Your tasks:
1 – Answer these questions from the review of the musical Teddy:
(a) In what town is the Watermill where the show is playing?
(b) Where did Teddy debut, and in what year?
(c) Which cast member provides musical direction in this revival?
2 – Carry on the review of the musical Teddy from the point where it ends.

Text extract:
▬▬▬▬▬▬▬▬▬▬
Reviewed – 15th January 2018
“a toe-tapping re-invention of the spirit of the era, interwoven with zippy and witty dialogue”
If, like me the music of the fifties is pretty much a closed book to you, but you’ve noticed the energy and appeal of classic numbers like ʽBlue Suede Shoes’ and ʽThat’ll be the Day’, then can I recommend a rocking show at the Watermill in Newbury which will really knock your socks off?
Dedicated fans of the music of the era should also go and see this compelling show, which is enthusiastically presented by a talented and vibrant young cast in the intimate and atmospheric old mill.
Described as ʽa story of teenage rebellion and the birth of a new musical era’, Teddy had its debut at the Southwark Playhouse in 2015 when it won Best New Musical at the Off West End Awards. It was written by Tristan Bernays with music by Dougal Irvine. In this fizzing revival, cast member Harrison White provides musical direction.
▬▬▬▬▬▬▬▬▬▬
Dataset content:
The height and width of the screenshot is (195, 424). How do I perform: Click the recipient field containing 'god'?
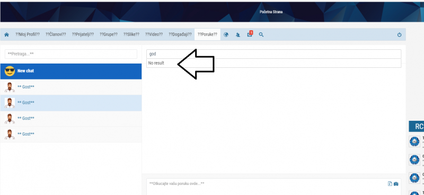(x=273, y=54)
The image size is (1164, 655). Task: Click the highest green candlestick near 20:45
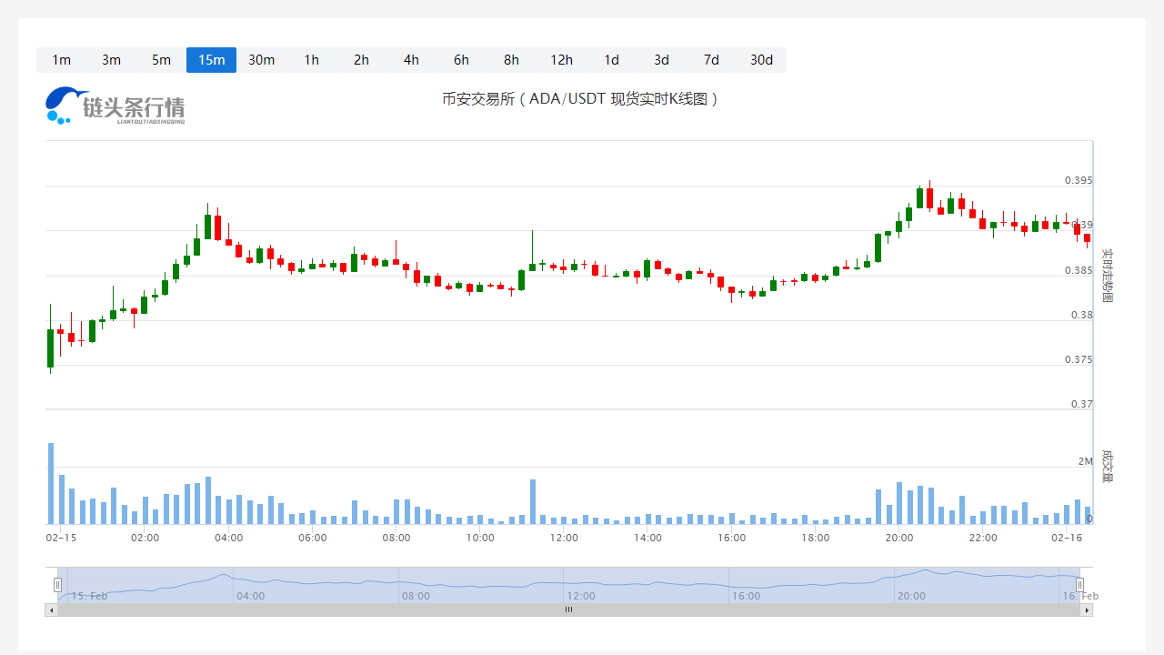point(919,197)
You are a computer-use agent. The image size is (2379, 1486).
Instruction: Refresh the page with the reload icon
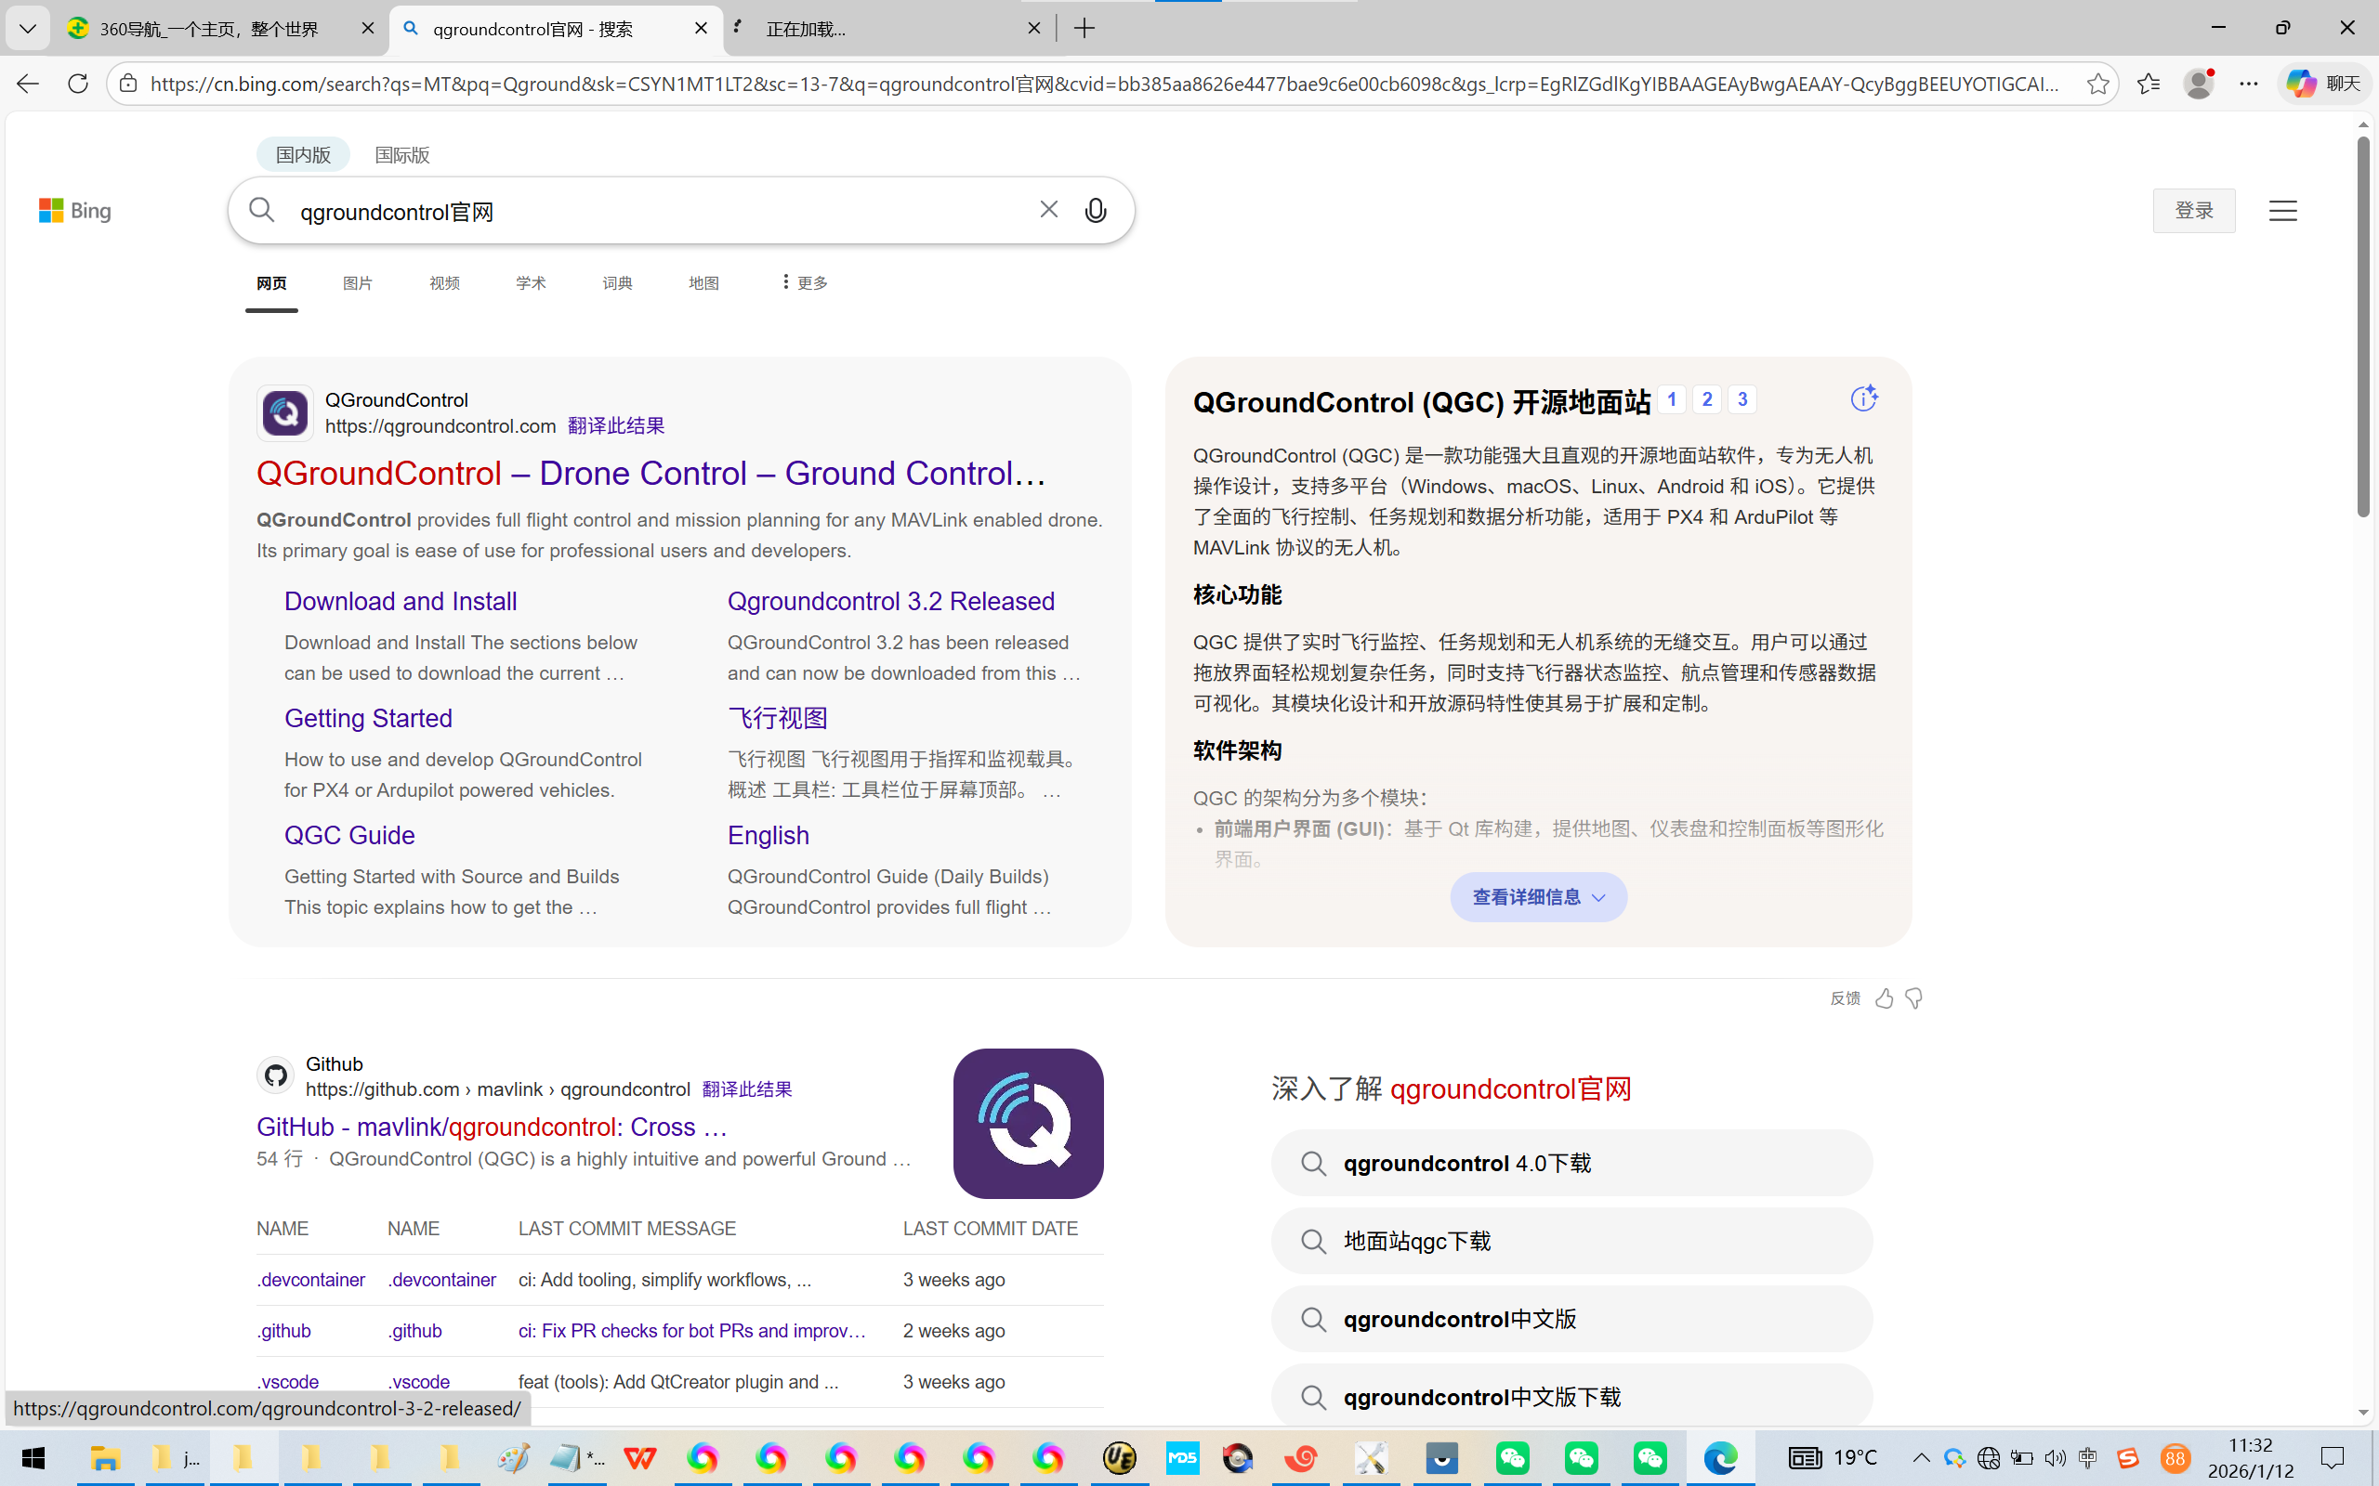78,84
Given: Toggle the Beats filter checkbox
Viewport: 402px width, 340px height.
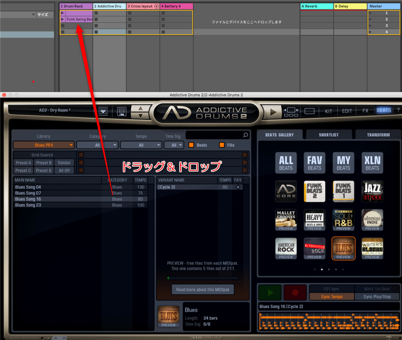Looking at the screenshot, I should click(191, 145).
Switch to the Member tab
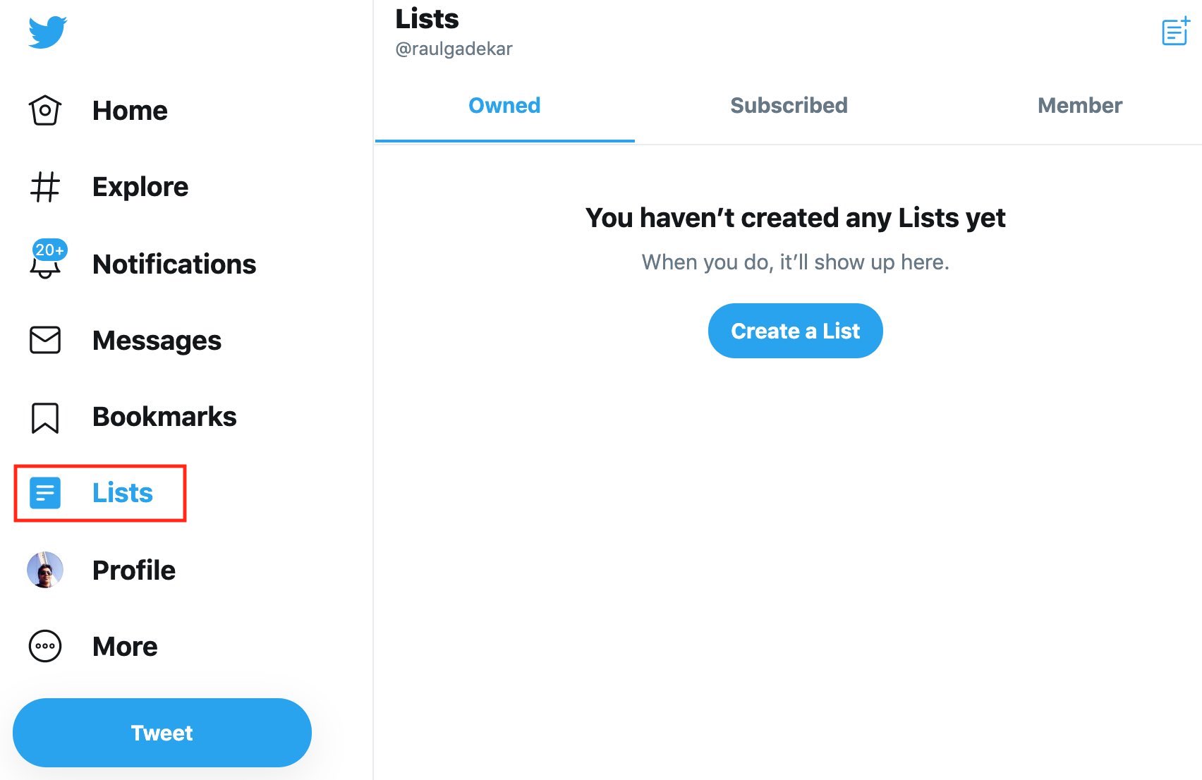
▬▬▬▬▬▬▬▬▬▬
Expected outputs:
1 –
(a) Newbury
(b) The Southwark Playhouse, in 2015
(c) Harrison White

2 –
The show’s title refers both to the Teddy boys of the post-war era and to one of two central characters, who is named Teddy (George Parker). He and Molly Chesworth as Josie provide the dramatic focus for the piece, with the plot interweaving music and action provided by Andrew Gallo (drums), Freya Parks (bass guitar), Harrison White (lead guitar and keyboard) and Dylan Wood as the heart-throb vocalist Johnny Valentine.
The Teddy boys were Britain’s own response to American rock ʽn’ roll of the fifties. Their fashion style was inspired by a revival of Edwardian looks, and it was the Daily Express that first shortened the word Edwardian to Teddy.
But this show is more than just a nostalgia trip to the smoke-filled nightclubs and grim bomb sites of post-war London, with soundtrack to match. The music is a toe-tapping re-invention of the spirit of the era, interwoven with zippy and witty dialogue that has a real rhythmic poetry all of its own.
If Judy, the other name for the Teddy girls, was better known, ʽTeddy’ could almost be re-named after them, since it’s Molly Chesworth’s character that often takes centre stage. She and bassist Freya Parks have some witty riffs on the theme of women taking no nonsense from men.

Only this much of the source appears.